Unfortunately, the very fact that the first responders—emergency medical staff, law enforcement officers, physicians, coroners, ER nurses—are facing parents in their deepest grief can prevent the professionals on the scene from collecting all the necessary information for a thorough investigation and complete diagnosis. No one wants to be insensitive by questioning a mother whose baby has died. No one wants to photograph the home looking for clues in an unexplained death, leaving the family to think that maybe they are being blamed. Yet ultimately, the professionals AND the parents want answers to their questions.
The SIDS & SUDI Education: Ask Questions/Tell My Story Conference Thursday Aug. 23, 2012 at the Auburn Montgomery School of Nursing Auditorium will give these babies a voice. Keynote Speaker Hanan Kallash, RN, MS, of First Candle/SIDS Alliance, will provide first responders the tools they need to ask emotional, grieving parents the appropriate questions in a respectful manner.
“Her presentation will include SIDS/SUDI education as well as education on how to respond to those parents in pain,” says Lorie Mullins, CAT Chairperson. “Ms. Kallash has more than 20 years of public health education and training experience, and is a practicing trauma and critical care nurse. She understands how emotionally charged these interviews can be, but also how important it is to ask the questions and find the answers. She believes these babies’ voices should be heard.”
Sandra Nasca, Pike County Deputy Coroner, will present sessions on “Educating the Educated: Getting the Information” and “Knowing Your Scene: Telling Their Story.” A session on “Reaching a Diagnosis and Completing Their Story” will be conducted by Scott Belton, Alabama Department of Forensic Sciences. Hanan Kallash will end the conference with advice on supporting families in grief.
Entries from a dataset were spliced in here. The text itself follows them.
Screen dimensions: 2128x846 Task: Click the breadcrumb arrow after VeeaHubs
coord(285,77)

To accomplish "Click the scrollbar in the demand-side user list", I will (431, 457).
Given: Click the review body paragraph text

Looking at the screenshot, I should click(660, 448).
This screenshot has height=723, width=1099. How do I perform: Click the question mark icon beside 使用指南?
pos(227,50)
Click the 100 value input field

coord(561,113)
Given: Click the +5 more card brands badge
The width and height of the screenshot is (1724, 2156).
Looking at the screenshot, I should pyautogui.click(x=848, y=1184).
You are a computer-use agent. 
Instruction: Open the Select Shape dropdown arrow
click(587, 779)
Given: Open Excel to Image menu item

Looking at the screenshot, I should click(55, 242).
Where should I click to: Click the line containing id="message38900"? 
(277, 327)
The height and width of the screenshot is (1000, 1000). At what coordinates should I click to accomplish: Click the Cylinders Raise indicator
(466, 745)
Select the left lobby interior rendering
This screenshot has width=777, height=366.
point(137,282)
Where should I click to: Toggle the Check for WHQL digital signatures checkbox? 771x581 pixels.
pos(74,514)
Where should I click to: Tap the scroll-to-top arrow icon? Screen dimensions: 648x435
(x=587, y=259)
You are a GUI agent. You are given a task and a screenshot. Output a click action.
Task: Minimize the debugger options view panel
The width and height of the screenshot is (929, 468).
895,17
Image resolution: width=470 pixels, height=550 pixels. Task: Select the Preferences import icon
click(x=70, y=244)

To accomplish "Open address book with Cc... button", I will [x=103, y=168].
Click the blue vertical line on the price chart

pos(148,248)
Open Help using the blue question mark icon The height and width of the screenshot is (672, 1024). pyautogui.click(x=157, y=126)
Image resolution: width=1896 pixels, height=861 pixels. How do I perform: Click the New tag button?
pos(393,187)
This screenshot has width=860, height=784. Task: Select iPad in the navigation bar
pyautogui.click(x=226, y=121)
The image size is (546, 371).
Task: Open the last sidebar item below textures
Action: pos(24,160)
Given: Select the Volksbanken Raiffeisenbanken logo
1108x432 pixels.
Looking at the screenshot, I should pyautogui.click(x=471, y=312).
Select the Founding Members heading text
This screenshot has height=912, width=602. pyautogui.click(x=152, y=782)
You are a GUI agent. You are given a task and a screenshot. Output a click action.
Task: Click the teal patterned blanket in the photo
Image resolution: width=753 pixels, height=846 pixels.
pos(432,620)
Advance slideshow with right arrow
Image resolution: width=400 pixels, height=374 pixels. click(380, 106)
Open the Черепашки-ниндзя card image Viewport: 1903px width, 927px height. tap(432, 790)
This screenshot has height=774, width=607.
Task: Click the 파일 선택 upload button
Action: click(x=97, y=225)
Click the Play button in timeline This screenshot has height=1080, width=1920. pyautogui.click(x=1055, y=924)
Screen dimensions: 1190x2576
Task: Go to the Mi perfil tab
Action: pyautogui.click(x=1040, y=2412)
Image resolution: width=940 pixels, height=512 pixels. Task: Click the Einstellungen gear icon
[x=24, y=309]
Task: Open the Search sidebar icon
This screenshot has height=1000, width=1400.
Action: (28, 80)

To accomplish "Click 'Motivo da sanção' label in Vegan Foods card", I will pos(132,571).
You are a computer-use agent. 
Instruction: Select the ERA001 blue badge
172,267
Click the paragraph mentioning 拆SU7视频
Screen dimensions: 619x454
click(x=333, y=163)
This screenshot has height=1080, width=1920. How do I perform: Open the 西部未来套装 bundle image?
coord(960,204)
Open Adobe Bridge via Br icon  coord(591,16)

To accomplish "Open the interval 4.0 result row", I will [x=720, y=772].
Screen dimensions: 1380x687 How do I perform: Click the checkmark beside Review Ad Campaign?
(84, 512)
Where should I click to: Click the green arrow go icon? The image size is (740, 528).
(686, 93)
The $45 conference registration fee includes continental breakfast and lunch. Nurses and social workers can earn CEUs and the conference is E-post Training approved for law enforcement. Additionally, Fire/medics and EMS will receive credit for eight hours of training. Registration deadline is Friday August 10, 2012. For more information go to www.adph.org/perinatal or contact Lorie Mullins, River Region Community Action Team: Healthy Births for Healthier Families, at 334-834-2673.
“We hope this conference will educate first responders to be researchers and advocates at the scene of every infant loss,” says Mullins. “We want every baby to tell his story.”